This isn’t the first time we have heard the limited paintball idea in the last few years. Last year at both a Millennium Series and an NXL a test tournament was run to try out the new format. Apparently the WPBO was happy with what the say and will be looking at making 500 limited paintballs the new normal in 2017.
This is not the first time that limited paint has been used to reduce the overall cost of participation. There have been various leagues around that world that have used limited paint rules, and in the end they have all go away and and everything is not unlimited paint.
the WPBO seems to have less to do with a governing body and more to do with making eveything the Millennium.
WPBO introducing the 500 paint limit format
One of the key governing principles of the WPBO is to constantly look for ways to grow the participation of paintball worldwide and to make it as affordable as possible while keeping the excitement and individuality of the game.
We are all aware that one of the most limiting factors to our sport is the increasing need to use large quantities of paintballs, making it difficult for some to compete without a large purse or generous sponsors.
Over the past year a number of events have been experimenting and testing a limited paint format. These include a number of test events by the EBPF and Millennium in Europe and the NXL in north America to name but a few.
The Results have been very interesting and a limit of approximately 500 paintballs per player per point appears to be the best compromise to retain the essence of the game whilst also allowing teams to accurately budget and plan for a season of play without putting themselves at a disadvantage.
The experiment has shown reductions of between 45 – 51% in consumption of paint per event.
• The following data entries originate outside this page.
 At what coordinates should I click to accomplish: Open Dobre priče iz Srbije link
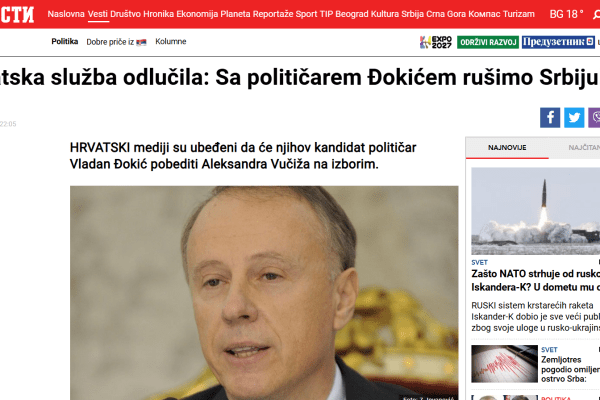[116, 42]
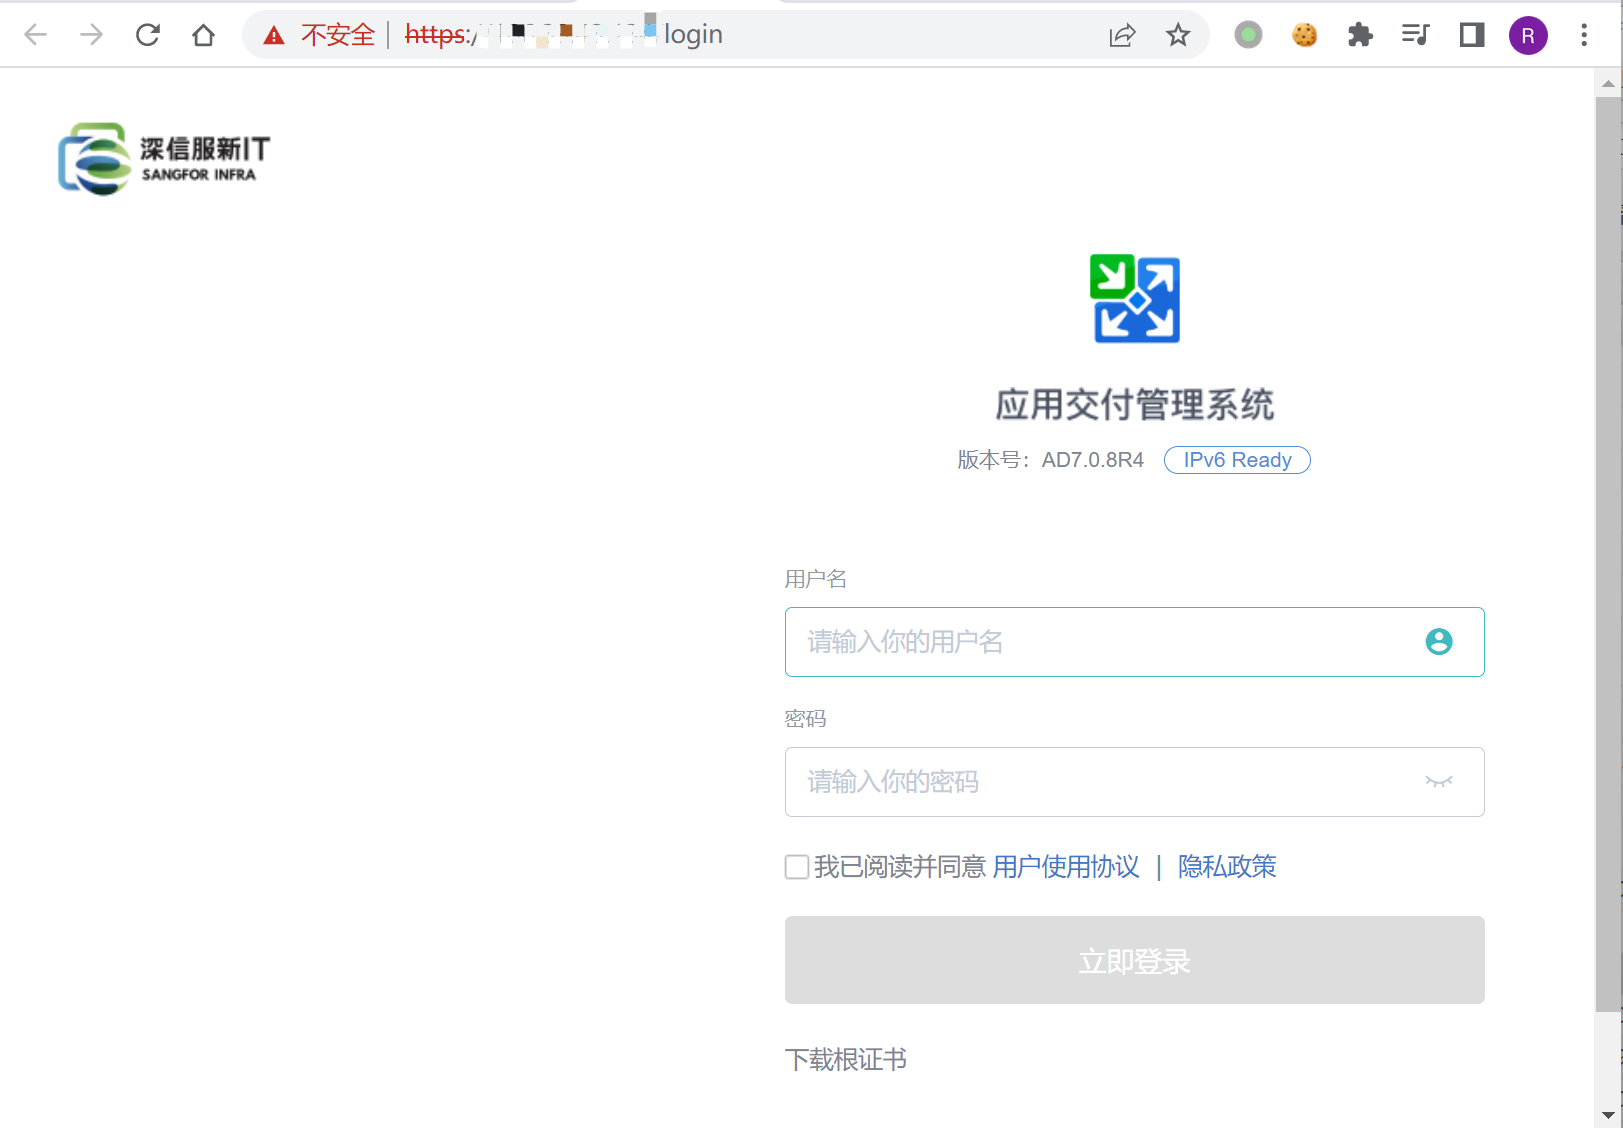Go to browser home page icon
The height and width of the screenshot is (1128, 1623).
203,35
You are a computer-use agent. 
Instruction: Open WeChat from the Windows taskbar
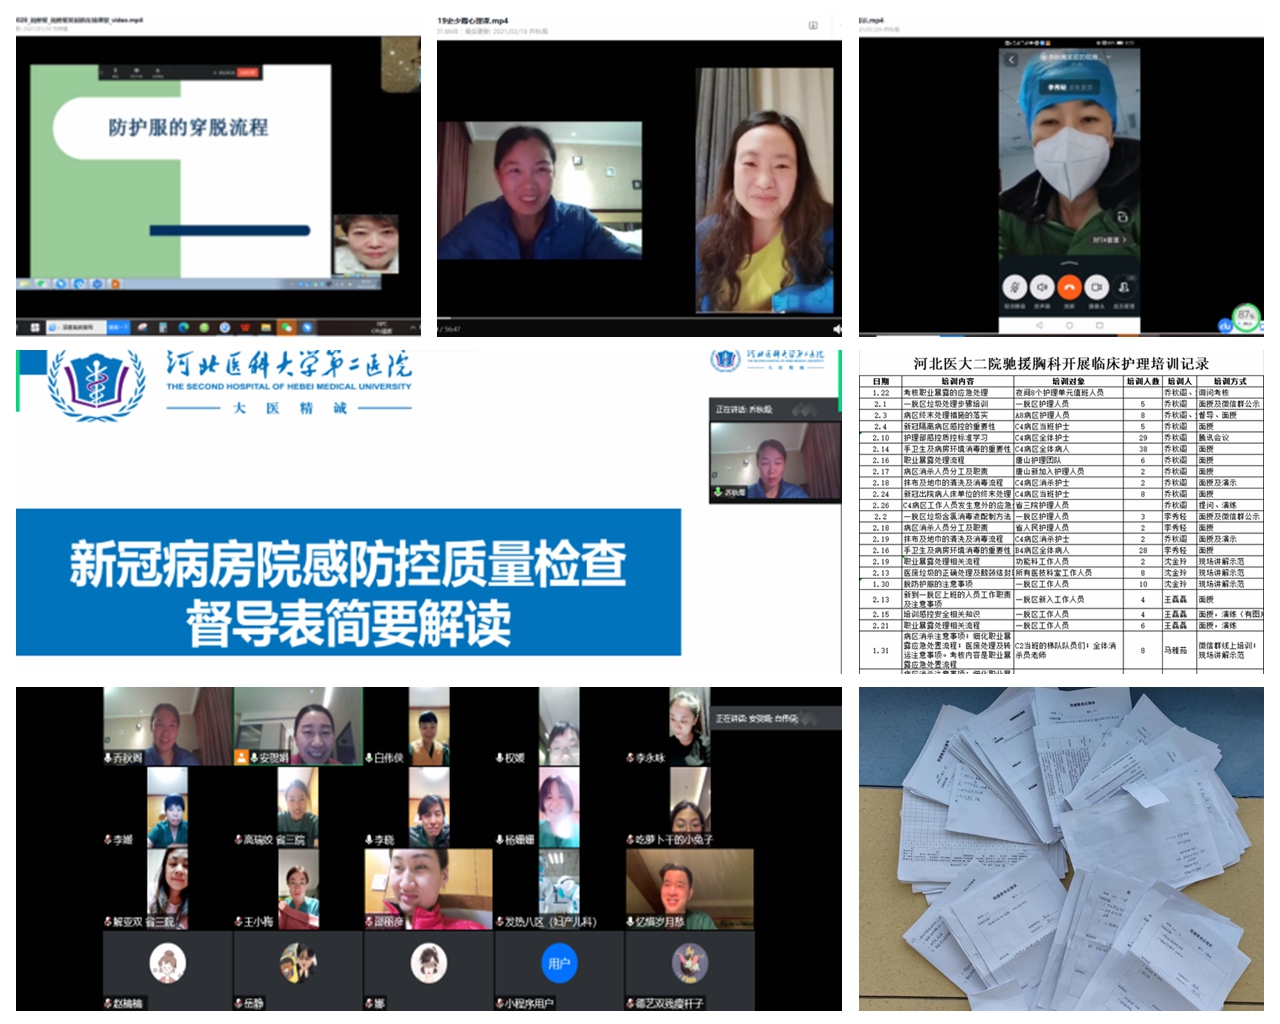coord(287,327)
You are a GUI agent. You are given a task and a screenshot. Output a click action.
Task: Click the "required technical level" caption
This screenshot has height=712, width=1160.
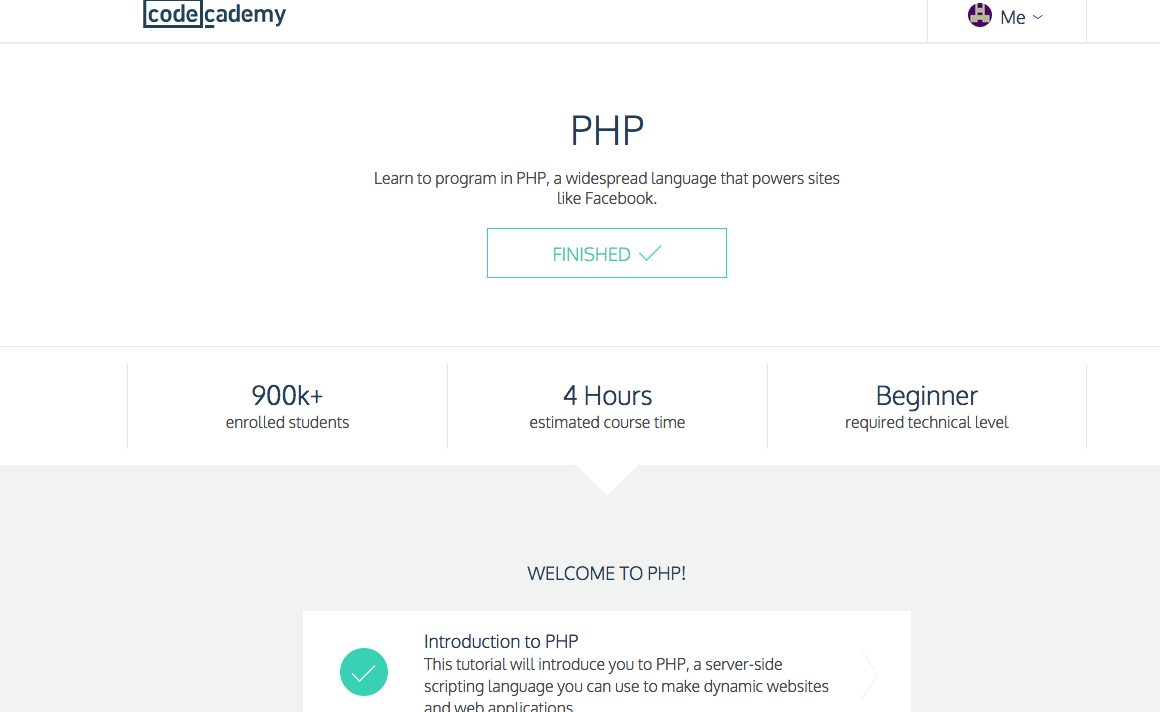[x=926, y=422]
As these same savings are made in training as well, the overall saving on a team’s annual budget can result in an overall reduction of 30%+ enabling teams to play more and budget more precisely for each event.
How it works
Very simple, each player is allowed onto the field for each point with: 1 (one) loader (max capacity 280) and 2 (two) 140 shot pods.
Once on the field players can switch pods between each other, i.e. load some players with more, some with less or no pods. It’s entirely down to the team and the strategy they chose to employ. The game starts and runs as normal with no other modifications.
What happen in the games?
The Character of the game doesn’t change. In polling both players and spectators the results were clear – from a spectator’s point of view the action was much more interesting, with more movement, players making more challenging and exciting moves and plays and an increase in 1 on 1 points. This can only be a positive outcome to make our sport more enjoyable to watch and therefore promote.
The Players themselves, in particular those that were quick to adapt, were very positive as it enabled them to use their skills of snap shooting, left hand shooting etc. which become much more important and required skills. The ability to move makes the players with these skills much more relevant and the teams that use their field craft of reading and planning a field layout will undoubtedly benefit.
After a very short period of testing the vast majority of players would be happy to play the format in the future if leagues adopted it.
So did the game slow down as predicted by some? No far from it; it was dramatically faster flowing and so much more exciting to watch.
So what did paint manufacturers have to say? After polling them the vast majority are in favor as they see the benefits not only to the players but also to the industry as a whole. If the number of players expands due to greater affordability then of course they are happy, it also helps fix budgets to support teams. We would hope that rather than cut their budgets they will spread the same budget wider so more teams benefit.
In 2016 the WBPO will be encouraging events and leagues around the world to adopt the 500 paint limit format with a view to making a limited paint format part of the statuary rules for 2017.